31 de julho de 2017

 En esta parte del oeste de Myanmar, donde cerca de un millón de musulmanes son apátridas, la violencia intermitente ha llevado a miles a ser desplazados. Muchos se han convertido en refugiados en la vecina Bangladesh, así como en Malasia y otras partes de la región.

Las comunidades en el Estado de Rakhine dejaron de lado las diferencias personales y se unieron para producir medios de vida.

MAUNGDAW, Myanmar, 27 de julio de 2017 (ACNUR) – Mientras que dos vendedores empacan bolas del arroz pegajoso casero para los clientes que hacen fila para comprar el desayuno, un carnicero intenta persuadir a un cliente de que los pollos que está viendo son los mejores en la sección de la carne. Mientras que por otro lado, una mujer mayor que vende verduras no puede dejar de reírse con el vendedor que está a su lado.

Son las 7 de la mañana de un ajetreado día de la semana en el mercado de Myoma Ashey en Maungdaw, en el norte de Myanmar, un área donde las tensiones entre las comunidades musulmana, rakhine e hindú han estado latentes durante décadas.

Reunirse para servir a una variada clientela en el mercado representa un pequeño paso hacia la sanación de las heridas de la violencia y la opresión intercomunales en el conflictivo Estado de Rakhine.

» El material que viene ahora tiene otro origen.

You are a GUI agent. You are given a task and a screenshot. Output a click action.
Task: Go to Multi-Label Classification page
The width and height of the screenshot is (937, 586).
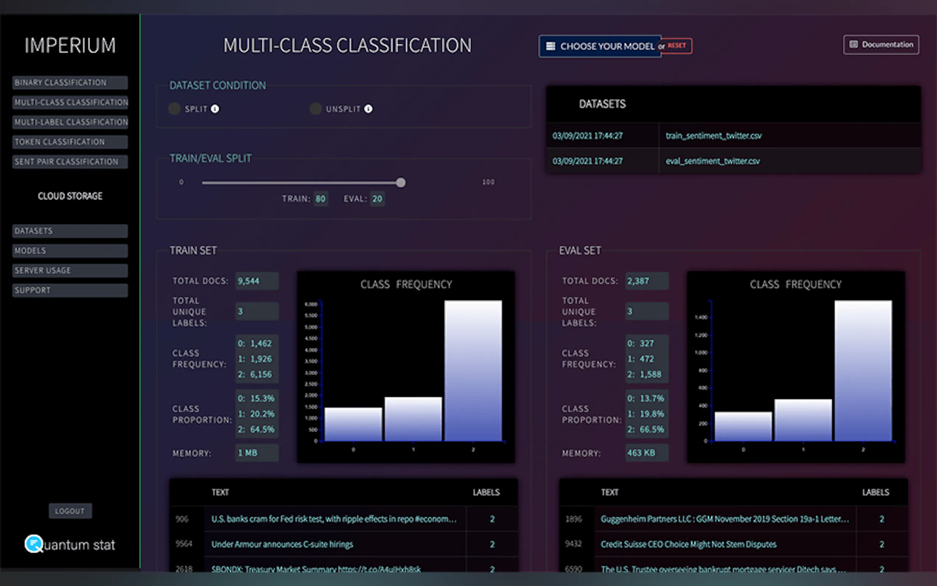tap(70, 122)
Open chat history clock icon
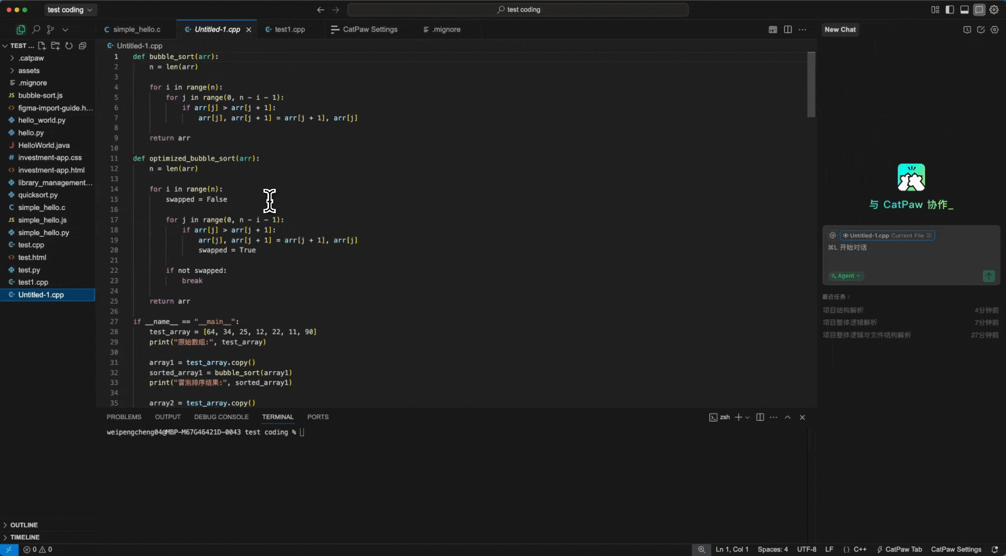The image size is (1006, 556). 967,30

Vendiendo pastelería casera dulce y salada está Momo, una madre de tres que es dueña y administradora del negocio. Ella es rakhine y emplea a un cocinero musulmán y a un camarero hindú. Para ella, el valor de que todos los sectores de la comunidad trabajen juntos es tan claro como el día.

“Es muy importante trabajar juntos”.

“Es muy importante trabajar juntos. Si él (el cocinero) se ausenta, tengo dificultad para hacer el trabajo, si él (el camarero) está ausente, no podré trabajar”, dice Momo mientras atiende a los clientes. “Así que es muy importante estar juntos siempre”.

En esta parte del oeste de Myanmar, donde cerca de un millón de musulmanes son apátridas, la violencia intermitente ha llevado a miles a ser desplazados. Muchos se han convertido en refugiados en la vecina Bangladesh, así como en Malasia y otras partes de la región.

Rohimullah es uno de los carniceros más ocupados en la sección de carne del mercado. Él vende carne de cabra y cordero a los clientes de todas las religiones. Él es musulmán.

“Dependo de este mercado para vivir y alimentar a la familia”, dice Rohimullah mientras corta la carne en trozos y se la entrega a un ayudante que luego la prepara para los clientes.

La renovación y expansión del mercado en 2013 fue financiada por ACNUR, la Agencia de la ONU para los Refugiados, en colaboración con varias ONG. Después del ciclón Komen en 2015, el ACNUR realizó una nueva renovación en las secciones dañadas.

Independientemente de sus diferencias, las personas en el mercado están de acuerdo en una cosa: la paz es buena para todos.

“Lo principal es no tener problemas. Me gusta la paz. No sólo es bueno para los negocios, es bueno para todo lo demás”, dice Momo con una gran sonrisa.